When you need different graphs for different input shapes or operations, GraphPool manages them by name:

from llamatelemetry.cuda.graphs import GraphPool

pool = GraphPool()

# Capture graphs for different batch sizes
pool.capture("batch_1", lambda: model(input_batch_1))
pool.capture("batch_4", lambda: model(input_batch_4))

# Replay the right graph for the workload
result = pool.replay("batch_1")

# List and manage graphs
print(pool.list_graphs())  # ['batch_1', 'batch_4']
pool.remove("batch_1")
pool.clear()

Convenience Function

For one-off graph captures, use the module-level helper:

from llamatelemetry.cuda.graphs import capture_graph

graph = capture_graph(lambda: model(x), warmup_iters=3)
output = graph.replay()

When to Use CUDA Graphs

CUDA Graphs provide the greatest benefit for small batch sizes (1-8) where CPU-side kernel launch overhead dominates. For large batch sizes, the GPU is already saturated and the benefit is smaller.

Static Shapes Required

CUDA Graphs require fixed input and output tensor shapes. If your workload has dynamic shapes (variable sequence lengths), you need separate graphs per shape or should avoid graphs for those paths.


Triton Kernel Integration

Triton lets you write GPU kernels in Python with performance comparable to hand-tuned CUDA. llamatelemetry ships built-in Triton kernels optimized for Tesla T4 and provides a registry for managing custom kernels.

Built-in Kernels

Three optimized kernels are registered automatically when Triton is available:

from llamatelemetry.cuda.triton_kernels import list_kernels

print(list_kernels())  # ['add', 'layernorm', 'softmax']

Using High-Level API Functions

The simplest way to use Triton kernels is through the high-level wrapper functions.
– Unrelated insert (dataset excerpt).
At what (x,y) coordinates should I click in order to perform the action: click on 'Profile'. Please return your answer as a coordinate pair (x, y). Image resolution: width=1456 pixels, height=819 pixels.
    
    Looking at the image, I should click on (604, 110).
Each falls back to PyTorch automatically if Triton is not installed:

from llamatelemetry.cuda.triton_kernels import triton_add, triton_layernorm, triton_softmax
import torch

# Element-wise addition
a = torch.randn(4096, device='cuda')
b = torch.randn(4096, device='cuda')
c = triton_add(a, b)

# Fused LayerNorm (combines mean, variance, normalize, affine in one kernel)
x = torch.randn(32, 768, device='cuda')
weight = torch.ones(768, device='cuda')
bias = torch.zeros(768, device='cuda')
normed = triton_layernorm(x, weight, bias, eps=1e-5)
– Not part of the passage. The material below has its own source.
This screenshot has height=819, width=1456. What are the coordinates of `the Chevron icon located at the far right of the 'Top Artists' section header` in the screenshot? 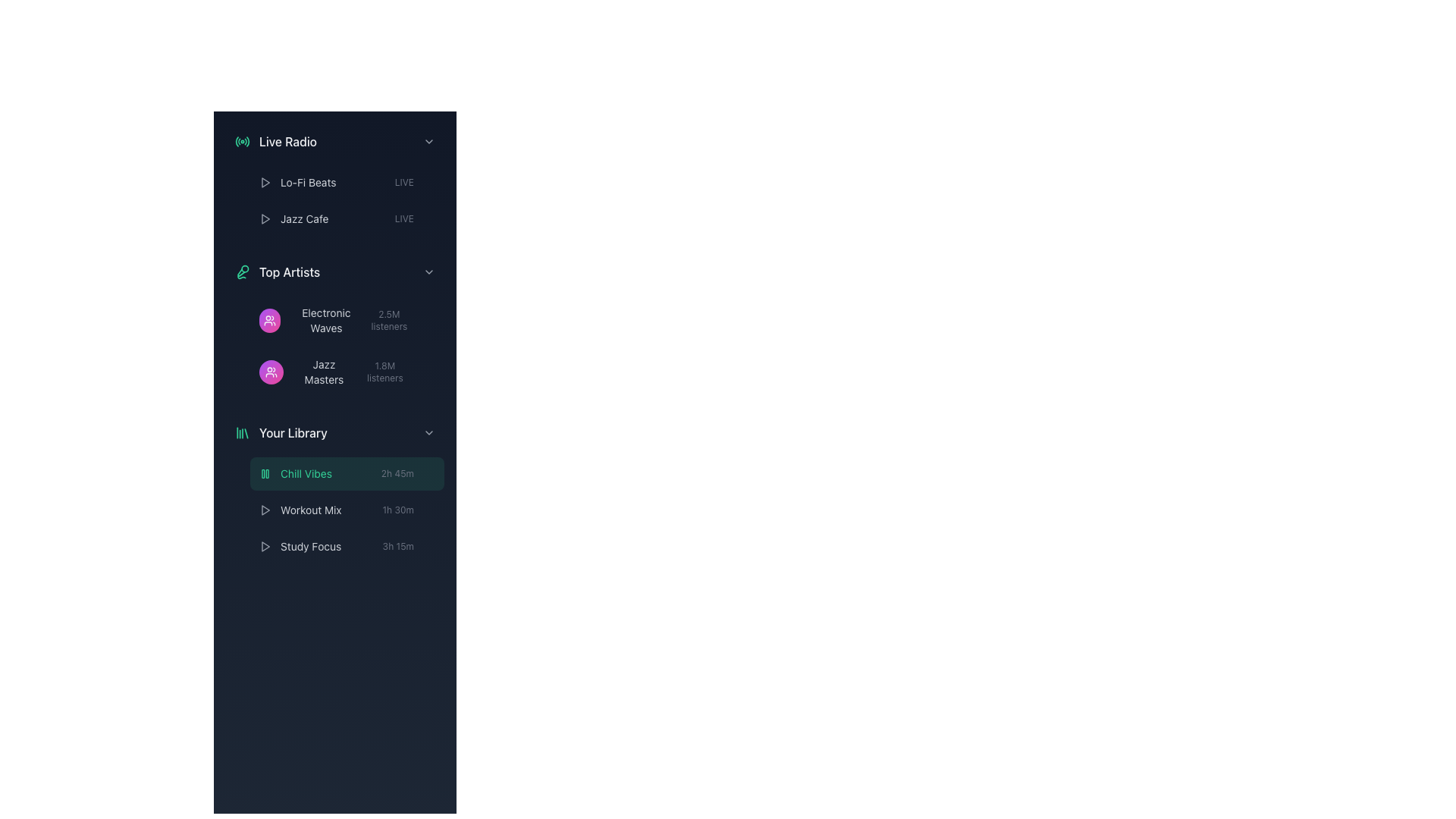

# Numerically stable softmax
logits = torch.randn(32, 1024, device='cuda')
probs = triton_softmax(logits)

Writing and Registering Custom Kernels

You can register your own Triton kernels with the global registry:

import triton
import triton.language as tl
from llamatelemetry.cuda.triton_kernels import register_kernel, get_kernel, KernelConfig

@triton.jit
def relu_kernel(x_ptr, output_ptr, n_elements, BLOCK_SIZE: tl.constexpr):
    pid = tl.program_id(0)
    offsets = pid * BLOCK_SIZE + tl.arange(0, BLOCK_SIZE)
    mask = offsets < n_elements
    x = tl.load(x_ptr + offsets, mask=mask)
    output = tl.where(x > 0, x, 0.0)
    tl.store(output_ptr + offsets, output, mask=mask)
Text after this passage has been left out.